(What is expected): Below are the records; copy exactly the stretch from the line containing "Given: Open settings" through the line containing "This screenshot has width=636, height=364.", both ends included, and nothing else.
= = = =
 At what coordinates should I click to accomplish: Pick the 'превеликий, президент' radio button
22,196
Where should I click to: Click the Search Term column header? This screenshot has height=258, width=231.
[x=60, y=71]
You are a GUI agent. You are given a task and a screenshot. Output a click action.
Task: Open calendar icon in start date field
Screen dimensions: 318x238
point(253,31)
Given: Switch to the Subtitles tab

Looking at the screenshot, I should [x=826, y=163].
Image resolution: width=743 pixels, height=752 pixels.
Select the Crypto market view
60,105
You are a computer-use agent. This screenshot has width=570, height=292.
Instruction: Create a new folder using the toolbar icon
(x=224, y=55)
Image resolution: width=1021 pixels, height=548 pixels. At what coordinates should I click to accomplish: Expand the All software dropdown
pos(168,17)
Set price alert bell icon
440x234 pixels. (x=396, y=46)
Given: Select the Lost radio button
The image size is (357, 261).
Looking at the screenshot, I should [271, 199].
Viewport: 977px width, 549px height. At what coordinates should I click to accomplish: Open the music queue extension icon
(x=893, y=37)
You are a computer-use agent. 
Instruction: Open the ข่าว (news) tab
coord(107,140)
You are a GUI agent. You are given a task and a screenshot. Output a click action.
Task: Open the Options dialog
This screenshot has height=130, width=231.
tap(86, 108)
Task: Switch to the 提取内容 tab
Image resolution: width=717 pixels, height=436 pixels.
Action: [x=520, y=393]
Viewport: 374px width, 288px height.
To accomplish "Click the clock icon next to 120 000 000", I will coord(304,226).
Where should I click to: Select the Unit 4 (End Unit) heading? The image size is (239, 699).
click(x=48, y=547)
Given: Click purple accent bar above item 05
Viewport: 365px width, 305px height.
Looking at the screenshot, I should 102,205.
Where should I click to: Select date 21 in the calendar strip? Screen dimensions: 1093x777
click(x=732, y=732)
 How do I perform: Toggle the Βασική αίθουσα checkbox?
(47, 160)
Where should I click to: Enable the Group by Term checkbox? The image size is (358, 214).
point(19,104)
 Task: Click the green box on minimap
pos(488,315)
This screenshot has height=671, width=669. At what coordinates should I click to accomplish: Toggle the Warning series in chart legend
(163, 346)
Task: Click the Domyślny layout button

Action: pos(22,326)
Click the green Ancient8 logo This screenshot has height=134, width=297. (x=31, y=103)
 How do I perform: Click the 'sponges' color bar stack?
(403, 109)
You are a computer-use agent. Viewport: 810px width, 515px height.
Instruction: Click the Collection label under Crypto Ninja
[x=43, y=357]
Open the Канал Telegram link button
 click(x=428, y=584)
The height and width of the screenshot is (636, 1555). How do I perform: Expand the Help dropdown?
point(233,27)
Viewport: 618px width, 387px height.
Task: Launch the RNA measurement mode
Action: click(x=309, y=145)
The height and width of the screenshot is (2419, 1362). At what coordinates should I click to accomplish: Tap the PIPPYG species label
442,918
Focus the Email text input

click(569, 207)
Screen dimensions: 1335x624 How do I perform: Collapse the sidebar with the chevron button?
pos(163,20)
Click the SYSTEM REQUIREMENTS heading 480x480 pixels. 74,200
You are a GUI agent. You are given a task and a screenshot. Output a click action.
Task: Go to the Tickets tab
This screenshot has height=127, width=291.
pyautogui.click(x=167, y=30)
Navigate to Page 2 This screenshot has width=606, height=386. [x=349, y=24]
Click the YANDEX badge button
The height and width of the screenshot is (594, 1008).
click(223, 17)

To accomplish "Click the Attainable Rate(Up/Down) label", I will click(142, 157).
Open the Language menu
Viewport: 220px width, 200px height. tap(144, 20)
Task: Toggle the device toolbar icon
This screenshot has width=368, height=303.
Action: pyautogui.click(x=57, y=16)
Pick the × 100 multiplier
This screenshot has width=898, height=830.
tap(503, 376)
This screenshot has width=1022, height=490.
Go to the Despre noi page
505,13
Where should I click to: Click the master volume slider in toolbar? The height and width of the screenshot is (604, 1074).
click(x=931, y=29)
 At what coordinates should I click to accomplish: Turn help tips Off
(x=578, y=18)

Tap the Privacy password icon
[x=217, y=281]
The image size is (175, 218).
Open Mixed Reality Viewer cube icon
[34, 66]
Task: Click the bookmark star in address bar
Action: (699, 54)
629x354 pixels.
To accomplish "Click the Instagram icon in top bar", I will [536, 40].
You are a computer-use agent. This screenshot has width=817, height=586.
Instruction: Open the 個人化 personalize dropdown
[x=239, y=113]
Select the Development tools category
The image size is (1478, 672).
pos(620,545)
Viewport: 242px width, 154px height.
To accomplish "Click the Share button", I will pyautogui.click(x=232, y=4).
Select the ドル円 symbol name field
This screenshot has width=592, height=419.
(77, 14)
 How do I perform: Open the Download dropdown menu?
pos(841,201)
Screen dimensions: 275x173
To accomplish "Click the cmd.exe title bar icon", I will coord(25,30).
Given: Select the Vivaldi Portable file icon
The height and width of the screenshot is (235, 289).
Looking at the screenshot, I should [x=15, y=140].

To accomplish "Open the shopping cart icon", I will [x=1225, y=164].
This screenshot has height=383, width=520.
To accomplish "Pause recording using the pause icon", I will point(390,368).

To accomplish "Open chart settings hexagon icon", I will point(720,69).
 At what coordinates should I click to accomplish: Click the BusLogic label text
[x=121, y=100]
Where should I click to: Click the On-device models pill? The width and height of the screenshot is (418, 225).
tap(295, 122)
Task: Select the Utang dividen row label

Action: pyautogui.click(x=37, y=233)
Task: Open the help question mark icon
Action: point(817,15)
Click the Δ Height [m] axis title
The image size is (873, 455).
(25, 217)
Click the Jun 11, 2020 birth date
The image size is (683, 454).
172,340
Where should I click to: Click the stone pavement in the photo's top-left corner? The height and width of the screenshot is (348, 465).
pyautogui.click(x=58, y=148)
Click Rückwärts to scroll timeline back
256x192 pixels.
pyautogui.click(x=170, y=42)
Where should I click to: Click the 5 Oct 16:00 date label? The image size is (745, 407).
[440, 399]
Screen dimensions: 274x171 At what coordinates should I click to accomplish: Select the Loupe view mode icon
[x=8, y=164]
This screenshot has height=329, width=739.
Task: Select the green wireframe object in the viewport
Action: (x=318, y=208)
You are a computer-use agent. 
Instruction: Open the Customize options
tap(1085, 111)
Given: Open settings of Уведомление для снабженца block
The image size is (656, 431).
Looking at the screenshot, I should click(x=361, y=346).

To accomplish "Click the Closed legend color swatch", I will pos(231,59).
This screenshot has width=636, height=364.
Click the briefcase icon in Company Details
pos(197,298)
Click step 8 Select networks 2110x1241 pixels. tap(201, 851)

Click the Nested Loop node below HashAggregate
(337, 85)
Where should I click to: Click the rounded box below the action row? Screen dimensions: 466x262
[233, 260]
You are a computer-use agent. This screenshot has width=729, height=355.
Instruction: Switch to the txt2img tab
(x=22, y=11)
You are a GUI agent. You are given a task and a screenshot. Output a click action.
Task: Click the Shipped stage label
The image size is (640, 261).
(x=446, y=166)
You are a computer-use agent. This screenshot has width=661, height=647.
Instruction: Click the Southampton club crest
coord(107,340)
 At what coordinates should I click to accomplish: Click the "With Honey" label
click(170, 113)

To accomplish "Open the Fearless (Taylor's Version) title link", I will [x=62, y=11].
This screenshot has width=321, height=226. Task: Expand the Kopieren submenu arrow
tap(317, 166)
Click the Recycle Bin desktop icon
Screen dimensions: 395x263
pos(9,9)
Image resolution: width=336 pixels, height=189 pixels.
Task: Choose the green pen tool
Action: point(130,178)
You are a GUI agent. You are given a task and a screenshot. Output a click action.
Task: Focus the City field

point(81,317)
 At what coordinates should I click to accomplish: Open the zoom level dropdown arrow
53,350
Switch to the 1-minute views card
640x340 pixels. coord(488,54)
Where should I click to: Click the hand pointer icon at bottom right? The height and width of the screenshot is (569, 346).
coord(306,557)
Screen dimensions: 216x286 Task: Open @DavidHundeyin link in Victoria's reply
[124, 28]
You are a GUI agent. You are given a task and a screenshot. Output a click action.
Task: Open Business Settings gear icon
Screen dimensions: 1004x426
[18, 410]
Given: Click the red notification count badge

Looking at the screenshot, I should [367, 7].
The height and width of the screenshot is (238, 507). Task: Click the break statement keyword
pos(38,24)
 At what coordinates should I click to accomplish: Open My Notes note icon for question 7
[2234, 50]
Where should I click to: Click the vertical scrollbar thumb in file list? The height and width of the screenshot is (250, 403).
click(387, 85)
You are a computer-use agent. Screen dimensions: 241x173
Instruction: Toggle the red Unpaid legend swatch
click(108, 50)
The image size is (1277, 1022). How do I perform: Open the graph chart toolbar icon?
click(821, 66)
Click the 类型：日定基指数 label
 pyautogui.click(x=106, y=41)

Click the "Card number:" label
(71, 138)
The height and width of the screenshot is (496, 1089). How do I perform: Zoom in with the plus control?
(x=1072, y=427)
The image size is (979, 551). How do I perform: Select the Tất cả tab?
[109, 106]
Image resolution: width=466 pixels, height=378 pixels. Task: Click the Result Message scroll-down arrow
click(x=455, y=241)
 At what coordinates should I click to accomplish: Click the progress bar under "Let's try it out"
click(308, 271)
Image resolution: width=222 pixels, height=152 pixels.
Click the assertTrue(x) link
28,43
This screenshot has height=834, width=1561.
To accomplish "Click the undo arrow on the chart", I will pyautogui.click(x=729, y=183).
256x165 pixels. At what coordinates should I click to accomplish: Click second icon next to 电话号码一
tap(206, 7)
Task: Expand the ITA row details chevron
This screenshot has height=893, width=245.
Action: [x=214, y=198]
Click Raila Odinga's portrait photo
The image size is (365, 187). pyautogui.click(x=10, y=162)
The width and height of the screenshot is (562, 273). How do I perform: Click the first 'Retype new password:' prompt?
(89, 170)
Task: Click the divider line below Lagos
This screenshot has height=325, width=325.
= = = =
(Response area):
Given: Open settings of Уведомление для снабженца block
The image size is (656, 431).
Looking at the screenshot, I should click(x=361, y=346).

To accomplish "Click the Closed legend color swatch", I will pos(231,59).
This screenshot has width=636, height=364.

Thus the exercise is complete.